OT -- Monty Hall-type problem

Yeah, you have it here. You certainly seem to get it. I would just mention one issue. If you noticed I chose only to consider possible that were integer powers of 2. Doing so simply makes the problem more tractable and easier to directly apply to the infite continuous value case (where the boxes could contain any real values unbounded from above).

The difference is that by only considering powers of 2 (or really any sequence of powers of 2 where the exponents increase by 1 with each go), we don't need to worry about simply being in the neighborhood of a terminal value as there will no longer be any values which can solely be approached from above or below. And again this is exactly what we'd see were the distribution of possible values continuous -- if the player knew the maximum possible value ex-ente then switching would always be correct were he to draw anything other than the maximum value.

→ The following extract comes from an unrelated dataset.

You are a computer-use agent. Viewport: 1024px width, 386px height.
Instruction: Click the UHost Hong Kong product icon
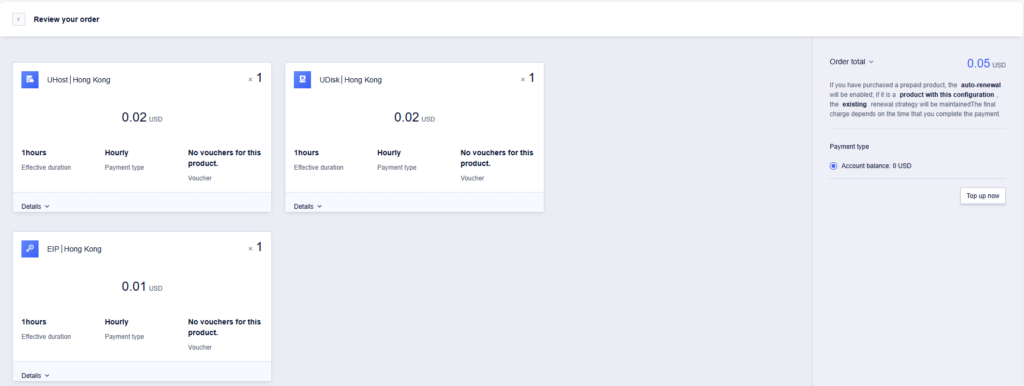(29, 80)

Mind you, there's absolutely nothing wrong with your approach and in fact could be considered the more general solution. Nevertheless, there is an additional elegance when all non-terminal values are equally attainable.

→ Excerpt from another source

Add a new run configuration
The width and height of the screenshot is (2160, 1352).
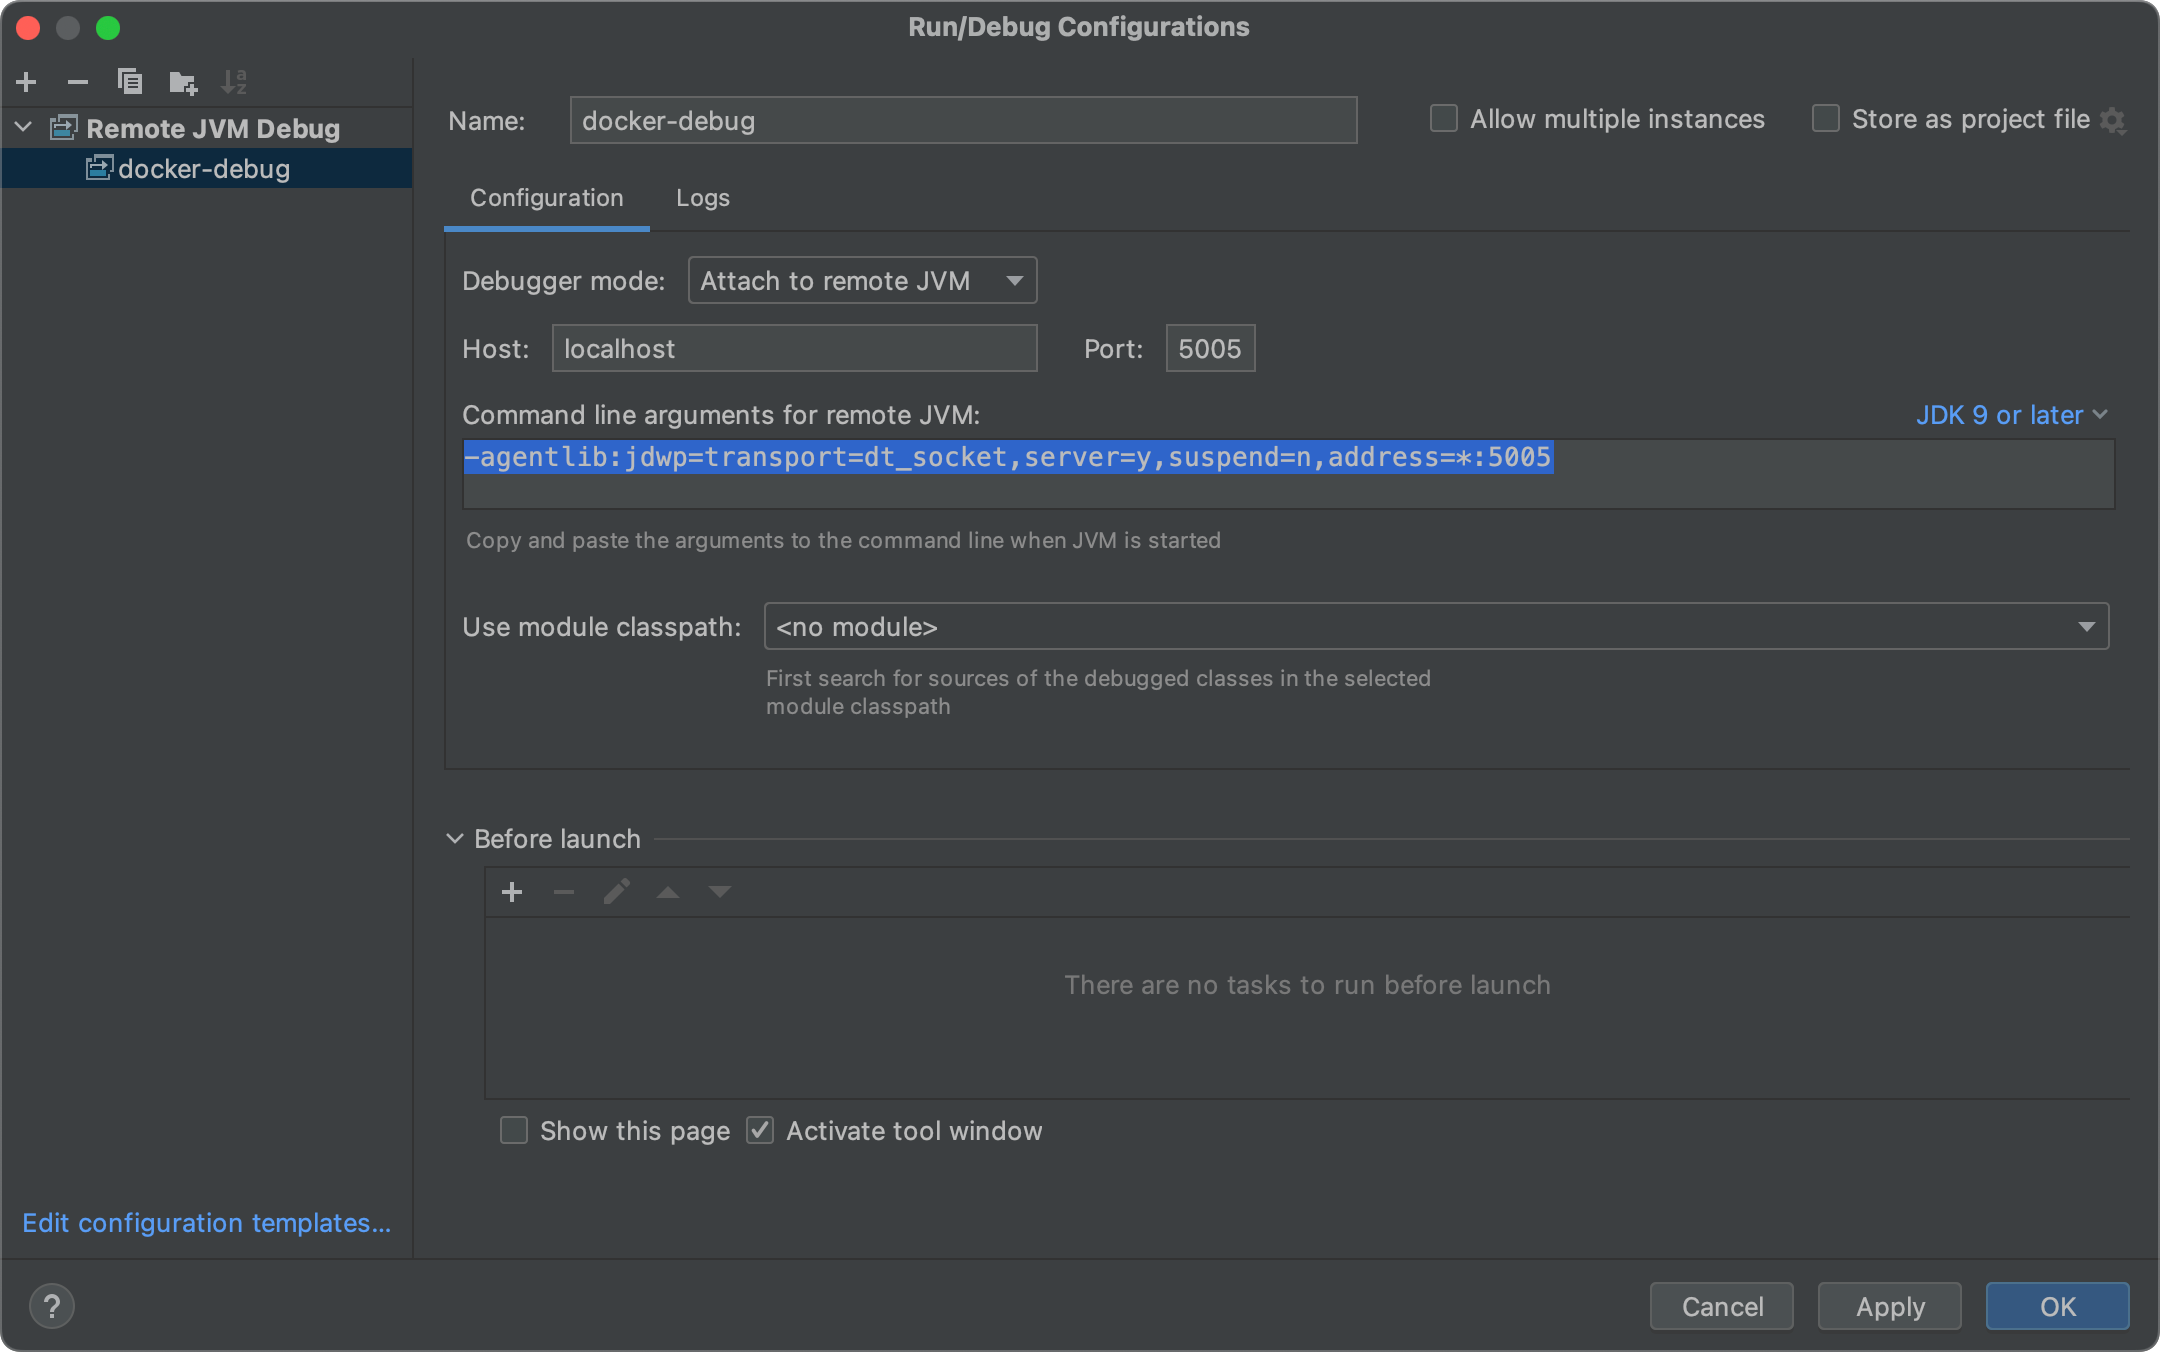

So in other words, when you write:while this may be true in general, these considerations may be relaxed and the problem will still hold. For example, if you were dealing solely with integer powers of 2, then there would be exactly 1 value where it would be certain that the other box contained half and exactly 1 value where it would be certain that the other box contained double.

Anyway, that's pretty academic on my part ... I just found it interesting. I'll see if I can't think of some intuitive explanation of why the paradox also breaks down in the infinitely-many-possible-values case.

It is funny, but I would switch if the price was cheap in this spot, because the number was 9000. I find it unlikely that one of the envelopes contains 4500, since that is less round and looks worse on a game show. If you had given me 10000, I would have kept it.

Not that this solves the paradox, of course. But this actually seems pretty simple to me. I´d explain it like this. Assume some set of potential evelopes, E, and seperate them into the set of smaller ones, S, and the 2x ones that correspond to them, L. No matter what distribution you select for the envelopes, whether it is chosen at random or not, the amount of money in L averages twice the size of S for obvious reasons. So no matter what the distribution of values is, the more money you see the more likely it is you have the large value. That takes care of the problem well enough for me to stop worrying about it.

Good old thread.

that is an interesting question. Man Ganchrow used to catch a lot of shit. He did make everything seem complex.
I can't read all those formulas.
If you were given a box and told there is 50% chance switching would double your prize and 50% chance it would lower it, then you would want to switch. But that presumes 3 boxes. What exactly makes 2 boxes different I can't quite comprehend. Somehow there must be less than a 50% chance the other box contains double.

ok, once you get the higher amount there's 0 chance that it can be doubled. That has more negative value than the 100% chance of doubling the lower amount.

Zeno burn. I miss Ganchrow.

what happened to ganch?